# Filtering the Features

Features with a variance less than 0.2 and with correlation larger than 0.95 were removed

In [7]:
from sklearn import datasets
from sklearn.feature_selection import VarianceThreshold
import pandas as pd
import numpy as np
import glob
import os

In [2]:
# Read entire dataset with all descriptors
dataset = pd.read_csv('../3_train_test_split/descriptors_all.csv').set_index('Molecule ChEMBL ID').drop(columns=['Potency','-logIC50'])
print("The original data size is ", dataset.shape)

The original data size is  (654, 1009)


## Remove Descriptors with Variance < 0.2

In [3]:
sel = VarianceThreshold(threshold=0.2) 
seldataset=sel.fit_transform(dataset)
seldataset=dataset[dataset.columns[sel.get_support(indices=True)]]
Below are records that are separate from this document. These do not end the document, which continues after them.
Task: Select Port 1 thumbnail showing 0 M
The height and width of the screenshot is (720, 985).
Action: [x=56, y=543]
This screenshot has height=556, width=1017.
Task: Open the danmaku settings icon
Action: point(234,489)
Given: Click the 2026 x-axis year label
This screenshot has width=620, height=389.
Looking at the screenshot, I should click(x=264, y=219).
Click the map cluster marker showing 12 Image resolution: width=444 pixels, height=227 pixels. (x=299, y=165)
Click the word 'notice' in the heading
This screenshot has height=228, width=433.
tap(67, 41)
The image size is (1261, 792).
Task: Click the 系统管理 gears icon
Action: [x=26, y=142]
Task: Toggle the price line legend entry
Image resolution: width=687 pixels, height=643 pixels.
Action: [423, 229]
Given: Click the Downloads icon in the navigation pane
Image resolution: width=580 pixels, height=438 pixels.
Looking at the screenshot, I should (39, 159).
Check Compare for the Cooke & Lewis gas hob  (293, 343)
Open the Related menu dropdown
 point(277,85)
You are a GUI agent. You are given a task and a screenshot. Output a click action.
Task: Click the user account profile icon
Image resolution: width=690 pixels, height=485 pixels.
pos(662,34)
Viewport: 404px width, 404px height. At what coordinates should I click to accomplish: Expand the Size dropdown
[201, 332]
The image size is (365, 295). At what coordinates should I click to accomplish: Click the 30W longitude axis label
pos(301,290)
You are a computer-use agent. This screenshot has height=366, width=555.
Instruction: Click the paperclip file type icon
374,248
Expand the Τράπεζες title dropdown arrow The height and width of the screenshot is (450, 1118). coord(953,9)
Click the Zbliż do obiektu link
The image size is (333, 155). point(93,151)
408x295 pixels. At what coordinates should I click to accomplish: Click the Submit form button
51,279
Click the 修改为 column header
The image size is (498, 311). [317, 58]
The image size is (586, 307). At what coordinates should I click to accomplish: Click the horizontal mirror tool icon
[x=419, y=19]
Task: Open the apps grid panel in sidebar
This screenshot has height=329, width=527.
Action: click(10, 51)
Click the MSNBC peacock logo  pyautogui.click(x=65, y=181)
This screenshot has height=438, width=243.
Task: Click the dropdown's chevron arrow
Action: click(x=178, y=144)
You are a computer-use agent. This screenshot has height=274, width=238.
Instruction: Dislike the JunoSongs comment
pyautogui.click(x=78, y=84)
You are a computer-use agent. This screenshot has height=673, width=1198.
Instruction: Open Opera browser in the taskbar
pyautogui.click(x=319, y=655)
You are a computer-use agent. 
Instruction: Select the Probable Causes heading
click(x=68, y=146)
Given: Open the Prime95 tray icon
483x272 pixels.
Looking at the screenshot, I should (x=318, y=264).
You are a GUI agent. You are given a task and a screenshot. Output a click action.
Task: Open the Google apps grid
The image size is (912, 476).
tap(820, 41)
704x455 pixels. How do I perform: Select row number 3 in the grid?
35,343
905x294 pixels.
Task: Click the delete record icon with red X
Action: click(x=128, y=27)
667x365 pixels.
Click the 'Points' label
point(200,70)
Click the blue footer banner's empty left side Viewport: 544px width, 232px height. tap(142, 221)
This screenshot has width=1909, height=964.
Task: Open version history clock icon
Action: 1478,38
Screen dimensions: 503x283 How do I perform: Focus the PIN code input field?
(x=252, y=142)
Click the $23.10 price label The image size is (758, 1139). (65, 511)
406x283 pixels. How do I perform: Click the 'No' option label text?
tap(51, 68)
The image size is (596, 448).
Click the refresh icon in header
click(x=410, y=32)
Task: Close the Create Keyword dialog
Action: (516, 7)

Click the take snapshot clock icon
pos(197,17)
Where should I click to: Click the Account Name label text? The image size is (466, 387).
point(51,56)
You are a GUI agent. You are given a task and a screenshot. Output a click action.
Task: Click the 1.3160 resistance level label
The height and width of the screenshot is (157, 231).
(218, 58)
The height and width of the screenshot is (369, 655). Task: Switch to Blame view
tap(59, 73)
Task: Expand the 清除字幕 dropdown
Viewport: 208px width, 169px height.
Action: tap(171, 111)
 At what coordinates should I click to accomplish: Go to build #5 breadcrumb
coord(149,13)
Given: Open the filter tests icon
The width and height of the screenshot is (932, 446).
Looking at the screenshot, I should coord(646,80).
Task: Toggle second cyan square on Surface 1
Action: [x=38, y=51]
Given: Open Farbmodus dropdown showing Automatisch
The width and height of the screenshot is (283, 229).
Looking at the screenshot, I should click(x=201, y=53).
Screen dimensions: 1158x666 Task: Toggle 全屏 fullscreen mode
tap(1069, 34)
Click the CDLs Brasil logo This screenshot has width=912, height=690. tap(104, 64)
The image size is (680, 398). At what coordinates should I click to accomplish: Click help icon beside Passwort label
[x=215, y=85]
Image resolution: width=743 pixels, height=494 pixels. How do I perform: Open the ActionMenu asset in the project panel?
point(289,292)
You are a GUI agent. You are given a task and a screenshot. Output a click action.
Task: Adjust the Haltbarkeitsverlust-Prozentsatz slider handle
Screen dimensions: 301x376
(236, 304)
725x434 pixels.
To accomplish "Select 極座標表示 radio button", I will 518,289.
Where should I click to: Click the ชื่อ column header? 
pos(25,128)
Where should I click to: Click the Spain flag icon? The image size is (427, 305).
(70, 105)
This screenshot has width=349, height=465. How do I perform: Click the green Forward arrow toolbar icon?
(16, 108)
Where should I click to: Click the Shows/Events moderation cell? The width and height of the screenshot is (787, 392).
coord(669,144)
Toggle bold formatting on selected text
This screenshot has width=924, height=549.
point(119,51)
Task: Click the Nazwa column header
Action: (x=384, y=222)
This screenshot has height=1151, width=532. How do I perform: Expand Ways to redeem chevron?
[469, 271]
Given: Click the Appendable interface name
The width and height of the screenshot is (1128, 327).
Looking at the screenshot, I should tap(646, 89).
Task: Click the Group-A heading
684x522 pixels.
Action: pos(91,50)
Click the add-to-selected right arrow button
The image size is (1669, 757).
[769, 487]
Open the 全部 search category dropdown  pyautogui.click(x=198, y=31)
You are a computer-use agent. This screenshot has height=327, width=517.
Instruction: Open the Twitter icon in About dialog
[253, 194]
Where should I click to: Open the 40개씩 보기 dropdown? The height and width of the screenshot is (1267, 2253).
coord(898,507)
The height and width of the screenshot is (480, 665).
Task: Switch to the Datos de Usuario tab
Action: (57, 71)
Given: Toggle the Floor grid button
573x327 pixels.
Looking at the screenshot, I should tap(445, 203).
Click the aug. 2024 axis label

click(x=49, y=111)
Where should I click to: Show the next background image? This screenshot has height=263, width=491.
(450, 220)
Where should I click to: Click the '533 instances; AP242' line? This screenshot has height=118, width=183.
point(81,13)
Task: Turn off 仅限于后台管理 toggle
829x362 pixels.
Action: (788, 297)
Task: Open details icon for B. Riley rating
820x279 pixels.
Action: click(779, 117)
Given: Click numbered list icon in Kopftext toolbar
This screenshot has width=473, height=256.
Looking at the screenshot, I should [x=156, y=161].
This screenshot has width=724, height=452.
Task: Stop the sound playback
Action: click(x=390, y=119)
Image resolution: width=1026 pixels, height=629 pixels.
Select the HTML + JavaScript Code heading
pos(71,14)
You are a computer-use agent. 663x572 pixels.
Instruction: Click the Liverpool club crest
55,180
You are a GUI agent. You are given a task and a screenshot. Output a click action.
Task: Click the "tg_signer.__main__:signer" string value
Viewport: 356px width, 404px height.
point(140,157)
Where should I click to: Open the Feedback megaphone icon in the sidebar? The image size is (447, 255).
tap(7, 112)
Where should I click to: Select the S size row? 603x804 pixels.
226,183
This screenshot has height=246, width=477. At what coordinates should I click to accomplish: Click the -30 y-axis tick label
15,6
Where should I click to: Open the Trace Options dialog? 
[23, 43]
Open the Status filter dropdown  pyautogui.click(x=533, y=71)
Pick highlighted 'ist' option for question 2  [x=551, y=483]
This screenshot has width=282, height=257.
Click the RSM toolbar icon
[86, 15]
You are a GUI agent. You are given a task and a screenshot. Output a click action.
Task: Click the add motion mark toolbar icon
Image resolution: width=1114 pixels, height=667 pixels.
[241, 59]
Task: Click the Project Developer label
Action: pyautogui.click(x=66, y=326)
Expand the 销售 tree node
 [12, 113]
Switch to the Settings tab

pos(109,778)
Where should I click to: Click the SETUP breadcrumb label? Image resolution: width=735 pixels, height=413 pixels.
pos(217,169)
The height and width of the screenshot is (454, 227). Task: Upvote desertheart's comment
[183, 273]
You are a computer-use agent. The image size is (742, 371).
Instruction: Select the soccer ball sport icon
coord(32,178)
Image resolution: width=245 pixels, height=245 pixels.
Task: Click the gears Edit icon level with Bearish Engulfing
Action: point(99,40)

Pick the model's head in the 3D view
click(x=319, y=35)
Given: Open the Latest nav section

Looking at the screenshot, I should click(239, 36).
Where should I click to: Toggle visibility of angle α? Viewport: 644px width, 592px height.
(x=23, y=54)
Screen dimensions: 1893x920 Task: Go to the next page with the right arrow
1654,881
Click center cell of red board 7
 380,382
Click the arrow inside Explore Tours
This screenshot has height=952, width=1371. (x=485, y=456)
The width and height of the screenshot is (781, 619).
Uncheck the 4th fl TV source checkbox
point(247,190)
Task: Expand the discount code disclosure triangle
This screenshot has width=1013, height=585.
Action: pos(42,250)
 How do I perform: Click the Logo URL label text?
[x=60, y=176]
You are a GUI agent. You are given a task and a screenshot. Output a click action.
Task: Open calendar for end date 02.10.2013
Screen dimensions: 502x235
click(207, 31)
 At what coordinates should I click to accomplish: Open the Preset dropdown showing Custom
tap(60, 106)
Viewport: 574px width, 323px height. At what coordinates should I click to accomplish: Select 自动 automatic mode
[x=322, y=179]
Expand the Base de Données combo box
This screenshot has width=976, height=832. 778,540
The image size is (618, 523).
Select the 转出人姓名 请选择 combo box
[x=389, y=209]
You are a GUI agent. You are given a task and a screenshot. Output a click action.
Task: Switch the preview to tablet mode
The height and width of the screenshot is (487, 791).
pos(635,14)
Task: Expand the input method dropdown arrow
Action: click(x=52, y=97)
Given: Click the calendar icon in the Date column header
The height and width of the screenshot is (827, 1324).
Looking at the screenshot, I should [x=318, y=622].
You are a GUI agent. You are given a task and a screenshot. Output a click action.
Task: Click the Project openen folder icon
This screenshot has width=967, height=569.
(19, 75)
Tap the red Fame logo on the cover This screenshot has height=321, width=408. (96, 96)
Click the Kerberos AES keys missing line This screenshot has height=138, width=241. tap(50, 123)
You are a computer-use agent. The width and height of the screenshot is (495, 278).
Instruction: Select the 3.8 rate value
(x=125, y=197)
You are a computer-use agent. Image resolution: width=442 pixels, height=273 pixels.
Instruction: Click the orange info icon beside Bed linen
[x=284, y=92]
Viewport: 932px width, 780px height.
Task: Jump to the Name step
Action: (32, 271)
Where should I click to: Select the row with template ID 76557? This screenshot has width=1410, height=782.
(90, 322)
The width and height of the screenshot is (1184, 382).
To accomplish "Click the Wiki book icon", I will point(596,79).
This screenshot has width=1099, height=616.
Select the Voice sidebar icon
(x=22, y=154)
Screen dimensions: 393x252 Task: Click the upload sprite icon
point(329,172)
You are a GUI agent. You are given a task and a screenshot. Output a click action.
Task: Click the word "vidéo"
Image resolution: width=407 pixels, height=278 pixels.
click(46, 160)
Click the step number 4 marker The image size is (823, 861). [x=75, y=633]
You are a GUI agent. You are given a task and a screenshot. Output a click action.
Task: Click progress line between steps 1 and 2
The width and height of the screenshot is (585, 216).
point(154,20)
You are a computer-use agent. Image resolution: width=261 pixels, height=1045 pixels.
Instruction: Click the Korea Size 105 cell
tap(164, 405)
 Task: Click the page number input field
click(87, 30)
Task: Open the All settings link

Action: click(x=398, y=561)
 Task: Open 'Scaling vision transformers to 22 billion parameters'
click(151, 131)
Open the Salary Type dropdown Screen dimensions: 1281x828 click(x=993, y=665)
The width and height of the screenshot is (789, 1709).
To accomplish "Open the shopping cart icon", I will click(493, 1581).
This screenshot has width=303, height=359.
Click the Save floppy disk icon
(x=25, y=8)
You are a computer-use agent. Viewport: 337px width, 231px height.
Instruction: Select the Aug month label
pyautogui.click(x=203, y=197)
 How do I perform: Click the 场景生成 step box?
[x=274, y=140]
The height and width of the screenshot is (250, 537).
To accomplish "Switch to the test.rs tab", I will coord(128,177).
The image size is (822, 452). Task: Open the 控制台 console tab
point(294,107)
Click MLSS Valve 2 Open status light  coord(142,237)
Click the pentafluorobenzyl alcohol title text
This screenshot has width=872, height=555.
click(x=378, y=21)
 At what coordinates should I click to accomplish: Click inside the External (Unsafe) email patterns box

print("after filtering with variance > 0.2, the data size is", seldataset.shape)

after filtering with variance > 0.2, the data size is (654, 1007)


## Drop Features with Correlation > 0.95

In [6]:
def drop_highcorr(df, threshold=0.95):
    """
    Removes features that have a correlation higher than the specified threshold.

    Parameters:
        df (pd.DataFrame): The input DataFrame with features.
        threshold (float): The correlation threshold above which features will be removed.
        
    Returns:
        pd.DataFrame: A DataFrame with highly correlated features removed.
    """
    # Calculate the correlation matrix
    corr_matrix = df.corr().abs()
    
    # Create a boolean mask for the upper triangle of the correlation matrix
    upper_tri = corr_matrix.where(
        np.triu(np.ones(corr_matrix.shape), k=1).astype(bool)
    )
    
    # Find columns with correlation greater than the threshold
    to_drop = [column for column in upper_tri.columns if any(upper_tri[column] > threshold)]
    
    # Drop the identified columns
    return df.drop(columns=to_drop)


# Apply filtration to each molecule
filtered_df = drop_highcorr(seldataset, threshold=0.95)

print("after filtering correlations > 0.95, the data size is", filtered_df.shape)

after filtering correlations > 0.95, the data size is (654, 565)


## Save Train and Test Sets with Reduced Features

In [16]:
input_dir = "../3_train_test_split/"
output_dir = "1_filter/"
os.makedirs(output_dir, exist_ok=True)  # Ensure the output directory exists

# Columns to keep (from filtered_df)
selected_columns = filtered_df.columns

# Loop over train, test, and val CSV files
for file_type in ["train", "test", "val"]:
    # Find all matching CSV files for this type
    files = glob.glob(f"{input_dir}{file_type}*.csv")
    
    for file_path in files:
        df = pd.read_csv(file_path).set_index('Molecule ChEMBL ID') # Read the CSV file
        filtered_df = df[selected_columns] # Keep only selected columns
        
        # Construct the output file path
        file_name = os.path.basename(file_path)  # Extract file name
        output_path = os.path.join(output_dir, file_name)
        
        # Save the filtered DataFrame
        filtered_df.to_csv(output_path)
        print(f"Filtered file saved to {output_path}")

Filtered file saved to 1_filter/train_class_5.csv
Filtered file saved to 1_filter/train_class_4.csv
Filtered file saved to 1_filter/train_reg.csv
Filtered file saved to 1_filter/train_class_3.csv
Filtered file saved to 1_filter/train_class_2.csv
Filtered file saved to 1_filter/train_class_1.csv
Filtered file saved to 1_filter/train_reg_5.csv
Filtered file saved to 1_filter/train_reg_4.csv
Filtered file saved to 1_filter/train_reg_1.csv
Filtered file saved to 1_filter/train_reg_3.csv
Filtered file saved to 1_filter/train_reg_2.csv
Filtered file saved to 1_filter/train_class.csv
Filtered file saved to 1_filter/test_reg.csv
Filtered file saved to 1_filter/test_class.csv
Filtered file saved to 1_filter/val_class_5.csv
Filtered file saved to 1_filter/val_class_4.csv
Filtered file saved to 1_filter/val_class_1.csv
Filtered file saved to 1_filter/val_class_3.csv
Filtered file saved to 1_filter/val_class_2.csv
Filtered file saved to 1_filter/val_reg_4.csv
Filtered file saved to 1_filter/val_re